King Howl’s new album, titled “Homecoming” will be released by Electric Valley Records on June 16, 2023. The work represents a new chapter in the band’s stylistic universe, spurring King Howl’s trademark sound while mixing it with new compositional and sound influences. A mix of blues, stoner, psychedelia, and classic rock that paints the soundscape of an on-the-road story set in 1960s America. The album was recorded in Sardinia by Roberto Macis and Willy Cuccu and mixed by Nene Baratto and Richard Behrens at Big Snuff Studio in Berlin, a key production hub for international heavy Psych (Kadavar, Samsara Blues Experiment, Elder, Wucan). Artwork by Elena Cabitza.

Source data.
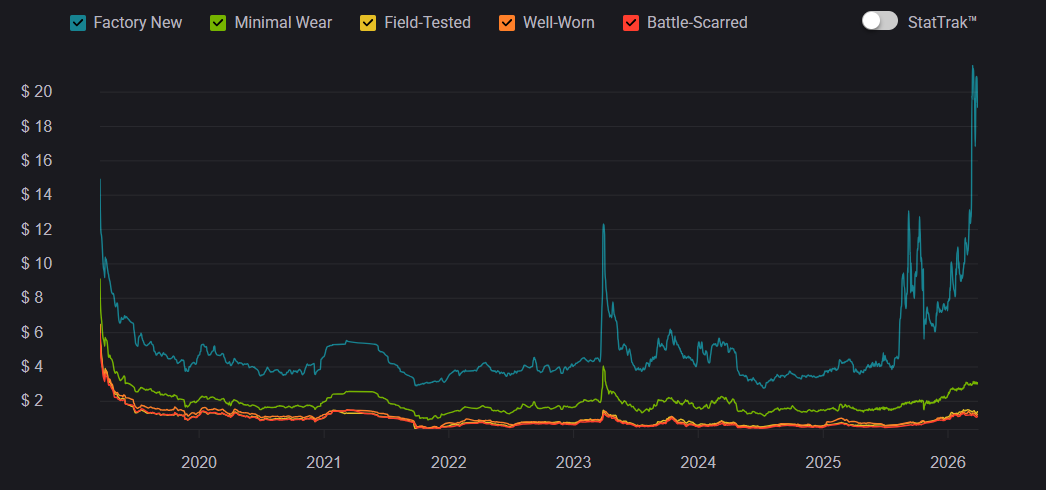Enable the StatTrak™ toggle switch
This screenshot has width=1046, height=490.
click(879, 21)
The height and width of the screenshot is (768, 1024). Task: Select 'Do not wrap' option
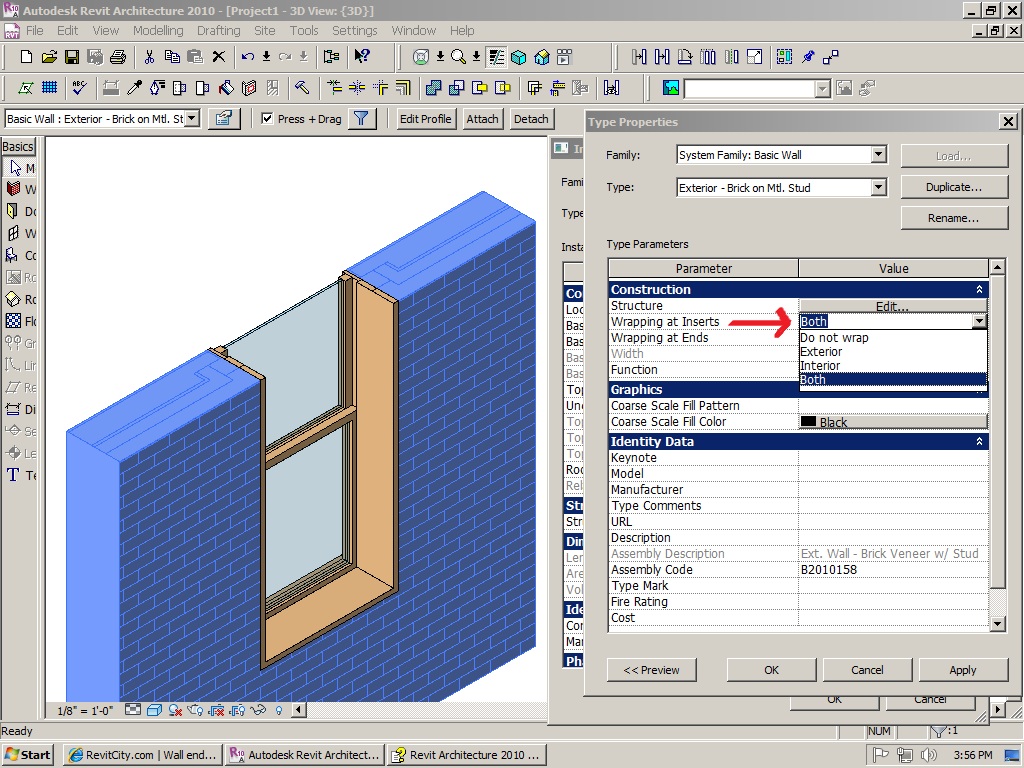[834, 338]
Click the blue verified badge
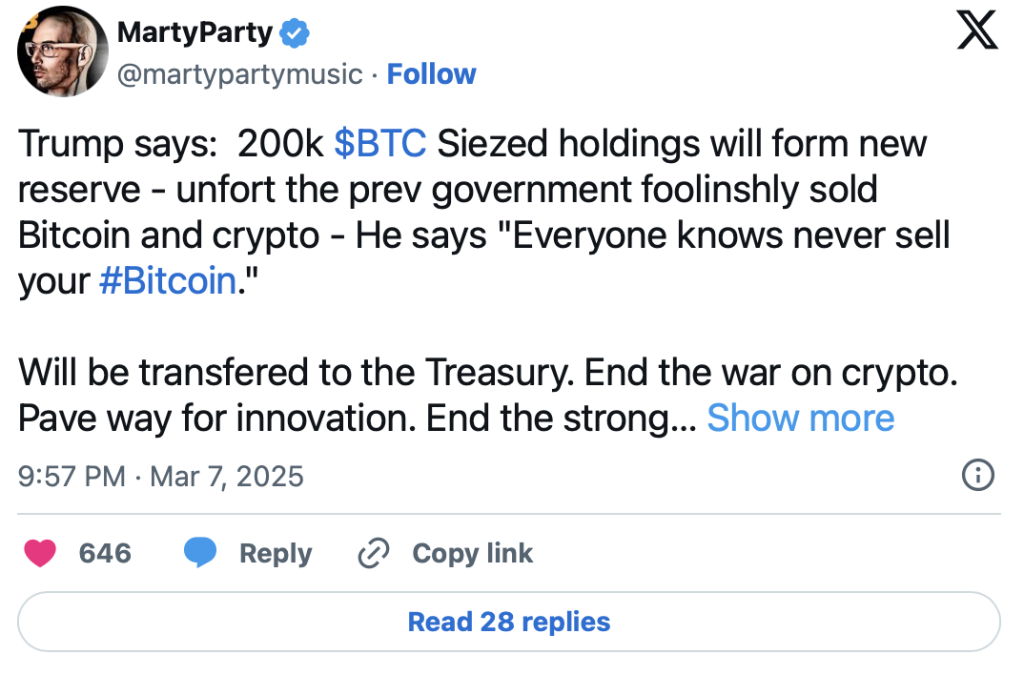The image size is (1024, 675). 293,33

Task to carry out. Condense the paragraph of the album announcement beginning "King Howl's new album" into a bulleted list that keeps its main facts. Rely solely on the album announcement when responding.

Finished exercise.
- Album: "Homecoming" by King Howl
- Release: June 16, 2023, on Electric Valley Records
- Style: a new chapter for the band that mixes its trademark sound with new compositional and sound influences, blending blues, stoner, psychedelia, and classic rock
- Theme: an on-the-road story set in 1960s America
- Recording: in Sardinia by Roberto Macis and Willy Cuccu
- Mixing: by Nene Baratto and Richard Behrens at Big Snuff Studio in Berlin, a key hub for international heavy Psych (Kadavar, Samsara Blues Experiment, Elder, Wucan)
- Artwork: Elena Cabitza